Your weary wordsmith has many thoughts on the folly of democracy and the radical changes that seem entirely necessary. These thoughts, however, may be a result of a swollen brain caused by intense fury and it is probably best to wait until calm seas return before the die is cast on that table.

While the numbers and the commentary and the smug Labor speeches caused a great deal of internal angst and external vulgarity, it was the spiteful glee of Peter Costello that was the most gut-churning and rage-inducing moment of the evening. While John Howard conceded with solemn grace and the expected class of a modern day hero, Peter Costello stood up at his electorate headquarters and smirked like a goddamn Cheshire who had just found six dead birds. He mused about how well the Liberal Party had done in Higgins, calling the performance great. There were no displays of sadness for his Prime Minister, who had most likely lost his seat, and seemingly no disappointment in the loss of government. He mentioned nothing of his future, the anointed successor offering no solace to a grieving party or any hope for a seemingly gloomy future.

There was worse to come.

The anointed successor sold the Liberal Party and conservative politics in Australia down a very rough river when he announced, less than twenty-four hours after election defeat, that he would not accept the leadership of the parliamentary Liberal Party. Costello has positioned himself as the successor to John Howard for nearly a decade and has received the blessing of John Howard and the party faithful. Then, in the hour of need, he took a knife and planted it firmly between the shoulder blades of the Coalition. Worse, word has it that Costello had been planning such a move for over a year. He was prepared to accept the job of Prime Minister if John Howard handed it to him yet he wasn’t prepared to earn it.

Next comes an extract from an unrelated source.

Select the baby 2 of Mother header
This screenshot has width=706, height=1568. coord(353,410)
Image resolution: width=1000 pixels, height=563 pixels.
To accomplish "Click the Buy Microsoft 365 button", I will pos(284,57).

It was an act of treachery unseen in Australian politics since Billy Hughes turned on the Labor Party in 1916. Willie Mason would have appreciated the callous betrayal. Gutlessness has been the hallmark of Peter Costello’s political career and none of us should be surprised by his failure to throw himself into the grind and the ease in which he threw his meal ticket under the bus. He expected everything to be handed to him on a silver platter. His aversion to dirty hands was and is amazing.

Peter Costello will now never be welcome in Liberal circles. The one time saviour of the left and centre will be savaged by all elements of the party. He will be considered in the same light as Malcolm Fraser and even that comparison may be too fair on Costello. Peter Costello is nothing more than a cheap and selfish fool who will forever be painted as the Great Traitor of the Right.

Costello, by design, has left a mess of apocalyptic proportions. The Liberal Party is in a state of carnage and will be for the better part of the next decade. We will witness a remake of the c-grade Howard-Peacock polarization of the eighties. The earth is scorched and the desolation is overwhelming and now it is every man for himself. Liberal parliamentarians now wander in loneliness, ravenous for blood and protective of their lot. Paranoia reins supreme and hope is only a word for the weak.

Whoever leads the Liberal Party to the next election will do so on a wave of mutilation. Brendan Nelson has been handed the poisoned chalice and you could take odds-on that he won’t be there come 2010 and even shorter that there will be a challenge. If he is to keep a firm grip on power, he will have plenty of trophy heads decorating his office. The party has been polarized and blood will soon cover the walls inches deep at Liberal Party headquarters. There will be a fight for philosophical dominance and a war for personal position. Malcolm Turnbull will constantly undermine until he gets the number one gig and Tony Abbott will be unrestrained in kicking heads.

It is all too horrifying to consider. There are dark days ahead and Australia has nobody to blame but themselves. And Peter Costello.

Welcome to the winter of our discontent. If only hibernation was an option.